**Brano da leggere**
□ □ □
Safin, il vecchio Milan, Wozniacki. Surreali storie di postumi recalcitranti e giovani bamboline benefattrici



Ci sone giornate rivestite di una coltre di insana irrazionalità. Sottile ed inaspettata. L'ennesima, forse penultima puntata della via crucis di un campione artista, all'ultima danza. L'ultimo cristallino rigurgito di un uomo annoiato, da almeno un paio d'anni epitetato da più parti “pustumo ancora in vita”. Definizione calzante, che non tiene conto di sussulti imprevedibili, quasi spasmi involontari.
Nella recente tournè asiatica, Marat Safin aveva fornito chiari segni, se non di motivazioni, almeno della volontà di lasciare con qualche bella partita, lampi di inutili dimostrazioni. In linea con la sua ancor recente e schizoide carriera. Tra commemorazioni di presentatori con gli occhi a mandorla, premiazioni, targhe e regali. Un addio prolungato e celebrato all'infinito, ed inevitabilmente svilito. Un ottimo rosso invecchiato e annacquato. Scene francamente un po' patetiche, col gigante che li guardava come fossero tutti matti. Forse anche per una certa gratitudine, si era dimostrato disponibile a regalare un po' di sbiadito impegno. Lampi violenti che annichiliscono “mano de piedra” Gonzalez, uno dei picchiatori più in voga, sprazzi frustrati di rabbia antica contro il tacchino ceco Berdych.
□ □ □
**Record estratti**
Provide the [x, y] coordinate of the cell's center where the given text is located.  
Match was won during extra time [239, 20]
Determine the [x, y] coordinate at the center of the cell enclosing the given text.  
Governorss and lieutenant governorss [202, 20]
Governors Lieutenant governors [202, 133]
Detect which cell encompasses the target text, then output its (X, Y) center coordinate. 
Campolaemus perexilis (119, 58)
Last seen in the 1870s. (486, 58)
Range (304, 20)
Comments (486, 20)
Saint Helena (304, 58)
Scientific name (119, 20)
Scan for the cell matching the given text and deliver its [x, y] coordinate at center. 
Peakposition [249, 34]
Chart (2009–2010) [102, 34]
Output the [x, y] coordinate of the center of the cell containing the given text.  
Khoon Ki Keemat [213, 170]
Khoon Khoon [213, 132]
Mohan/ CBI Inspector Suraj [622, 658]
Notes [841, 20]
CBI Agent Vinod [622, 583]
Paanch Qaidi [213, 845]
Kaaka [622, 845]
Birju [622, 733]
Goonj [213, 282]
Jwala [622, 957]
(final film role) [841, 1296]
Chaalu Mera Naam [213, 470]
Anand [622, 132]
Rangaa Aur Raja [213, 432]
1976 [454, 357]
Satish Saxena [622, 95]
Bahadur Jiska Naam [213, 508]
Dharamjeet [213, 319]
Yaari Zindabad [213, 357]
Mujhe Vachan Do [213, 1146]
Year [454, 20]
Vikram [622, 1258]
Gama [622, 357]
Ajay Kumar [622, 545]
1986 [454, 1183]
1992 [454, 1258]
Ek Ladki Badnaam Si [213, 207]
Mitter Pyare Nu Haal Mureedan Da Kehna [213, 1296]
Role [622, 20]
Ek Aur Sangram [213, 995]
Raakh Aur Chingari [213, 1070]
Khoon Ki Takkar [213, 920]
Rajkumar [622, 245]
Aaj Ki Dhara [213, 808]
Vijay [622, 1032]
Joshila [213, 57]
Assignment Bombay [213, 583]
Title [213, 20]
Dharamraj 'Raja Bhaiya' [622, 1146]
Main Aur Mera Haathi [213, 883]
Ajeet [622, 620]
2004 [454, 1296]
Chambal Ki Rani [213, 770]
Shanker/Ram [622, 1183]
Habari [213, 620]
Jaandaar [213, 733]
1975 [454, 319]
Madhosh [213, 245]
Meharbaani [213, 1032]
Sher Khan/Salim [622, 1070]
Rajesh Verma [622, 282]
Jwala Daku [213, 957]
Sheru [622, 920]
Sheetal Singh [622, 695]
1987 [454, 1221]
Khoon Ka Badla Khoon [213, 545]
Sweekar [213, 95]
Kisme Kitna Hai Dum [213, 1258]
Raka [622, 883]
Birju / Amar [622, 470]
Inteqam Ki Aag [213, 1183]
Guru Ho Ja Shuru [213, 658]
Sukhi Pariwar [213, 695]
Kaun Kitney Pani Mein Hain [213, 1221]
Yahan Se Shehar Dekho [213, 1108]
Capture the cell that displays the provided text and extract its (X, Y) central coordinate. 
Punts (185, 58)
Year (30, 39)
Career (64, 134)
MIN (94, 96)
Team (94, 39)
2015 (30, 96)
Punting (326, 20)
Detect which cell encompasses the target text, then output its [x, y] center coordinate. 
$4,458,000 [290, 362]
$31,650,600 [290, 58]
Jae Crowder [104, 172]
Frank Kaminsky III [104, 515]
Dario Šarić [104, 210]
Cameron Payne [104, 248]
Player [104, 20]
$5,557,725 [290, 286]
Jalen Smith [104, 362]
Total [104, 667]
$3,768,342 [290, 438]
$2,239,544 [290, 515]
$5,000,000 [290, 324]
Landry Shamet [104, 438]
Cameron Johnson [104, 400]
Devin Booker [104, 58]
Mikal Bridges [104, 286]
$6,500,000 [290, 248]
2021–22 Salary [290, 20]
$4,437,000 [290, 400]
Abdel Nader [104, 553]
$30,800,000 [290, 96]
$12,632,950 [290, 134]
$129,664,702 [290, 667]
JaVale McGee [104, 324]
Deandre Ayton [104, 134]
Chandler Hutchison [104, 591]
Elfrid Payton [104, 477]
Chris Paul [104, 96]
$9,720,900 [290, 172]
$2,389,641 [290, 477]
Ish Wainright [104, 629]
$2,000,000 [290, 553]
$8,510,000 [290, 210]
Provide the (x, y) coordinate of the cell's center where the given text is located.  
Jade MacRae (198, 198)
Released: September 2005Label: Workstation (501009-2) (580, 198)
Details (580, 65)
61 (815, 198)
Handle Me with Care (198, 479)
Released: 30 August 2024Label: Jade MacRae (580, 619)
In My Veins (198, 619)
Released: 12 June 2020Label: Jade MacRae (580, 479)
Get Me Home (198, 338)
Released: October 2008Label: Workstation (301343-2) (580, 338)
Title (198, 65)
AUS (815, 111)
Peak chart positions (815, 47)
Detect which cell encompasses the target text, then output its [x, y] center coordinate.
□ □ □
**Consegna A**
Quali nomi propri di persona compaiono nell'articolo su Marat Safin, titolo compreso?
**Consegna B**
Prosegui l'articolo su Marat Safin, riprendendo dopo l'ultima frase riportata.

**Risposta A**
Safin (Marat Safin), Wozniacki, Gonzalez, Berdych.

**Risposta B**
A Mosca, un sorteggio malvagio, sembrava avergli tolto l'ultima fatua speranza di lasciare con un bel torneo, tra la sua gente. Sulla sua strada Nosferatu Davydenko o se volete l'Agassi andato a male, vampiresco numero 6 al mondo, che col suo bel tennis noioso come un film kazako, e pulito come una play station datata, solo pochi giorni prima aveva impallinato niente meno che Nadal e Djokovic. Quelli che il computer designa come il numero due e tre. Gli aspiranti al trono. Davydenko è il tennista più in forma del momento. Uno che a verderlo non gli daresti due lire, espressione mite e afflitta, propria di chi è vessato dal fisco. Magro, emaciato e pelato, con la maglietta che cade sul torace ossuto, quasi fosse una triste gruccia appendi abiti. Ma appena colpisce la palla, quell'omino si trasforma in mistero ancestrale, da studiare alla Nasa. Colpi puliti, anticipi impeccabili, timing eccellente sulla palla. Di fronte a lui, l'ex grande campione dal fisico imponente, l'espressione guascona e i colpi radenti e debordanti, oramai ridotto a semivuoto barattolo di birra, privo di energie fisiche e soprattutto mentali. Che speranze poteva avere Safin, contro quell'esangue e malmesso spiritello pelato in stato di grazia diabolico? Nessuna. O aspettare che le api assassine invadessero la terra. Un paradossale confronto, con l'umile mucchietto d'ossa strafavorito contro il gigante dalla mente di cristallo.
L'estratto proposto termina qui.